Over the past three years, artificial intelligence stocks have driven overall market gains—drawing in everyone from the smallest retail investors to billionaire hedge fund managers. The reason is clear: AI promises to positively transform how many things work. This technology could help businesses improve efficiency, develop better products faster, and more—all of which ultimately translates into cost savings and revenue growth.
As a result, investors have rushed to buy shares of NVIDIA (NVDA), Palantir Technologies (PLTR), and other companies playing significant roles in the AI space. Over the past three calendar years, these two stocks have posted cumulative gains of over 1,100% and 2,600%, respectively.
However, market sentiment has shifted over the last few months. Seeing AI stock valuations soar, investors have grown concerned about whether these valuation levels are sustainable. Additionally, turmoil in Iran and uncertainty surrounding U.S. economic growth have added to investor anxiety. All these factors have weighed on AI stocks, including NVIDIA and Palantir. Therefore, it is reasonable to ask: Has the AI gold rush ended? In searching for answers, we might turn to two unexpected sources of information: Costco (COST) and Walmart (WMT). They have recently issued a particularly sobering warning to shareholders of NVIDIA, Palantir, and the entire AI market.
History shows that early investment in transformative, innovative companies can dramatically boost portfolio performance—witness the gains of smartphone giant Apple and e-commerce leader Amazon. Since Apple launched the first iPhone in 2007, and after Amazon’s profits surpassed the $1 billion mark about 15 years ago, their gains have been remarkable. Thus, investors hope to achieve similar returns by buying shares of companies that are leaders in the new, high-growth AI market. Analysts project the AI market could reach trillions of dollars by the end of this decade, so buying AI stocks early in this growth story could be highly rewarding.
But the recent market environment has not been favorable for AI stocks. The warning from Costco and Walmart to shareholders of the best-known AI stocks is as follows: In the first quarter, Costco and Walmart stocks significantly outperformed NVIDIA. During this period, the market capitalization of these two retailers increased by $60 billion and $103 billion, respectively. Meanwhile, NVIDIA’s market capitalization evaporated by $300 billion.
This indicates a clear investor shift away from market darlings toward companies perceived as “safer” in a difficult environment. It suggests that AI stocks may stagnate or continue to fall as investors seek safety amid turbulence.

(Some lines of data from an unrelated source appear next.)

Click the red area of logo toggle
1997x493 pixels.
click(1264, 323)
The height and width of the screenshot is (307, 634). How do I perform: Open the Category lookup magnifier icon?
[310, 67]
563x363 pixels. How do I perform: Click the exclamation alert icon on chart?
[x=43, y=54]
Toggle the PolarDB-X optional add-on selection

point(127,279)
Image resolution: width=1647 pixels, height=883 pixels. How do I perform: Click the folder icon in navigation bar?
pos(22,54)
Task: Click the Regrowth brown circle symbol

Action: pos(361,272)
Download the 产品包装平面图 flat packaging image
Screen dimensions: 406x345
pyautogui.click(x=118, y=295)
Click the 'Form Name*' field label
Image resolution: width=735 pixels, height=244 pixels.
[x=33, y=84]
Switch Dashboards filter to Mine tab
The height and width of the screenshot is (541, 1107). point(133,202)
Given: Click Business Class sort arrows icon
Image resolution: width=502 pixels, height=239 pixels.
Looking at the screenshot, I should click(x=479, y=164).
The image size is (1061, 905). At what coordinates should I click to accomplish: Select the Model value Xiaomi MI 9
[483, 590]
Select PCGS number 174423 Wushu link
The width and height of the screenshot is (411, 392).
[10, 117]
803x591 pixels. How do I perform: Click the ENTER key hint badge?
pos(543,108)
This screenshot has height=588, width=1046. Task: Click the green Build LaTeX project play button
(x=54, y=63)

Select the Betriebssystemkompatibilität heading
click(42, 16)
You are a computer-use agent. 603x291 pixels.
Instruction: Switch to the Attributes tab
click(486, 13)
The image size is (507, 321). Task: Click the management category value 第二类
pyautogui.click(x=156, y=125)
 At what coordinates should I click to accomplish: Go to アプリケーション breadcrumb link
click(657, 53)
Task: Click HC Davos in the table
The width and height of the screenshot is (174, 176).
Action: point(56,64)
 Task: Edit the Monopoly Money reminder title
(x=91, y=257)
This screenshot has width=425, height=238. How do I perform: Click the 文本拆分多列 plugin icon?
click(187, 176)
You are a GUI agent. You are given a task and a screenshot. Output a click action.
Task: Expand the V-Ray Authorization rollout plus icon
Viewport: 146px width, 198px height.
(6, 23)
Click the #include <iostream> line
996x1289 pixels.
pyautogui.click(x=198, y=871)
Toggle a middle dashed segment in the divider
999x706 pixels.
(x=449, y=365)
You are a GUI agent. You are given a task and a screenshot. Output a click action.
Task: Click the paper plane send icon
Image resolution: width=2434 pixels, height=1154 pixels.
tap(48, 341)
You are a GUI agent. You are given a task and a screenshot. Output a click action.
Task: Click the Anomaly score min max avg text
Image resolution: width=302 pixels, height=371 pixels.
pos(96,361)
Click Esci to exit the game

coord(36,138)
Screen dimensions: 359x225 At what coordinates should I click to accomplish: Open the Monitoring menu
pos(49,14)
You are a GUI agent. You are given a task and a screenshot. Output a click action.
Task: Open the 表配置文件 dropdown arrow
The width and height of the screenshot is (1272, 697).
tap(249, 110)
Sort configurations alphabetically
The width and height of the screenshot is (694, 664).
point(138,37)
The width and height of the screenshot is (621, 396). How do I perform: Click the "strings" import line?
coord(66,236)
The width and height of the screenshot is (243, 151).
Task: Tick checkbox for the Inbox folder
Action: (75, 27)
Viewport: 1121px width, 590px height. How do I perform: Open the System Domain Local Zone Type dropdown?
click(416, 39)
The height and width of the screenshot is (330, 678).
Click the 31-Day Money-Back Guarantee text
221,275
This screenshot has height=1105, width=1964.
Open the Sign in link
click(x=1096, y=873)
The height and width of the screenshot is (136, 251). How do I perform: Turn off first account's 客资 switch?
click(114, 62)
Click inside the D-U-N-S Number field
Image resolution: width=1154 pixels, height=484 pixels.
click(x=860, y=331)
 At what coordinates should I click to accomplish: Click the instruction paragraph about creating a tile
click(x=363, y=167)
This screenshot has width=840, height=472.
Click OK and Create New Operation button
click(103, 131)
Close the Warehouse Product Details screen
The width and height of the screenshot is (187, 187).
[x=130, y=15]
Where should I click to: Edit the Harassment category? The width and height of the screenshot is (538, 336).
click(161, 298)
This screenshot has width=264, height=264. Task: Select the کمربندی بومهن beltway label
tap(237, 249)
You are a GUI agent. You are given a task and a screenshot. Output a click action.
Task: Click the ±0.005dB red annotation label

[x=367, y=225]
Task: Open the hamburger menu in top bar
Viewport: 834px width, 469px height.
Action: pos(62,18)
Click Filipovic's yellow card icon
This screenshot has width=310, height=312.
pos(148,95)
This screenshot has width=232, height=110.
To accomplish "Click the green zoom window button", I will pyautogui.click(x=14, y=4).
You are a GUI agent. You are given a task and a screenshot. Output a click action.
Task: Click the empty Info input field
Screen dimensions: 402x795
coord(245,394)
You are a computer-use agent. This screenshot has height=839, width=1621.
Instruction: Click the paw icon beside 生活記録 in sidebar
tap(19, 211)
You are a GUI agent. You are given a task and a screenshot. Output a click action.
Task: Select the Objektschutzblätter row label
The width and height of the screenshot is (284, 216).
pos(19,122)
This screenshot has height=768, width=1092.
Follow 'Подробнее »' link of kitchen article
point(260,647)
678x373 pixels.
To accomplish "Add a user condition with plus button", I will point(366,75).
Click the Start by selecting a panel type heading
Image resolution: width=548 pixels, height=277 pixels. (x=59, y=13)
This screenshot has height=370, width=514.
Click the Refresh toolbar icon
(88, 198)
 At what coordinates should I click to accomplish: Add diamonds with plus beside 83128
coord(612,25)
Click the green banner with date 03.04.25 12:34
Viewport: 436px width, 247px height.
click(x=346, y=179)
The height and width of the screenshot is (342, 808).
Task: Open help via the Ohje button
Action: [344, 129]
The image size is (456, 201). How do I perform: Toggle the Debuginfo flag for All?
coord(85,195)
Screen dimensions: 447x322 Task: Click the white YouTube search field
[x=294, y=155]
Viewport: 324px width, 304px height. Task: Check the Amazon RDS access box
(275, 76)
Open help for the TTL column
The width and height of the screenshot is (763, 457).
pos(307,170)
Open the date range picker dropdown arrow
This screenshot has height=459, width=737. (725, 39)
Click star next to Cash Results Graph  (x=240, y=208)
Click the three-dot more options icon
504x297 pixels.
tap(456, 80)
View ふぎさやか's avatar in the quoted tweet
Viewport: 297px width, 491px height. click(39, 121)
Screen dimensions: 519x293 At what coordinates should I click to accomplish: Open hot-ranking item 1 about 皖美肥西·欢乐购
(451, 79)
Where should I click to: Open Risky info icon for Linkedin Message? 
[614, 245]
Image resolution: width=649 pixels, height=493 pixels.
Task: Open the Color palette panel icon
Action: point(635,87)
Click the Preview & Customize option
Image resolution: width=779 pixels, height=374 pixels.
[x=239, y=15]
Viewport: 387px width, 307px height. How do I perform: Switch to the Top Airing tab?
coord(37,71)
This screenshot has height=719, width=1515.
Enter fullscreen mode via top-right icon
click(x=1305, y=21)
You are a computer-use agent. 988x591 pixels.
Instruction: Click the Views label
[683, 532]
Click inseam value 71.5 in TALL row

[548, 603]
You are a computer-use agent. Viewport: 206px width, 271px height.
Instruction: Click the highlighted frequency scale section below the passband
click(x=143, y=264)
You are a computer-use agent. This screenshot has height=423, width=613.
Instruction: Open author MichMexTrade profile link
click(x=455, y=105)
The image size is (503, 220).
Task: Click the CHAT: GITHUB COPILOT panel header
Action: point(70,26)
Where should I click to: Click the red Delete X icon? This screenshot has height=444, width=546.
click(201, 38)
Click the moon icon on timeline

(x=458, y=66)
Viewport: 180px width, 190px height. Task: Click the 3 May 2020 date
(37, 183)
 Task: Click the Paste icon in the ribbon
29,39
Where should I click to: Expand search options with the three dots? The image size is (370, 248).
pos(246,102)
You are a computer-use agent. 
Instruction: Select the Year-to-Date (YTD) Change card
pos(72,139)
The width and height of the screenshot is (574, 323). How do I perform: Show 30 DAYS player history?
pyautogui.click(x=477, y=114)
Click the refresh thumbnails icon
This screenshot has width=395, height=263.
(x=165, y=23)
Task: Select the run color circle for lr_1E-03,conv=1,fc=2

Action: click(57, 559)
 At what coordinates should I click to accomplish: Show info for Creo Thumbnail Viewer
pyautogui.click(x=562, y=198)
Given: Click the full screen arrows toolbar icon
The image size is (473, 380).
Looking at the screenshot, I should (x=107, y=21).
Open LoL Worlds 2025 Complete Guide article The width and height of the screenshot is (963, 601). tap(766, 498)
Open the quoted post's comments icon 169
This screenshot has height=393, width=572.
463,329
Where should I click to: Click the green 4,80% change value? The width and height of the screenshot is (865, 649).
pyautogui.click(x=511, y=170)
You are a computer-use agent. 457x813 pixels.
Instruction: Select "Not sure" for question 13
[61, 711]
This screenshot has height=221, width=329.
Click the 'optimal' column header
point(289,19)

However, does this mean the AI gold rush is over? Not necessarily. While stocks like NVIDIA may be falling now, there is no evidence to support the notion that they are out of the game. Tech companies continue to report strong demand for AI products and services, and customers are only just beginning to apply AI in real-world settings—AI’s practical applications involve chips, networking tools, and entire data centers. Therefore, as long as businesses and individuals use AI, many companies supplying key components and services will continue to win from a profitability perspective.
Overall, while the relative strength of consumer staples stocks like Costco and Walmart sends a short-term warning signal to AI investors—indicating a market rotation into defensive sectors—this does not represent the end of the long-term AI growth trend. Investors should patiently hold high-quality AI stocks and consider adding to positions when valuations become attractive.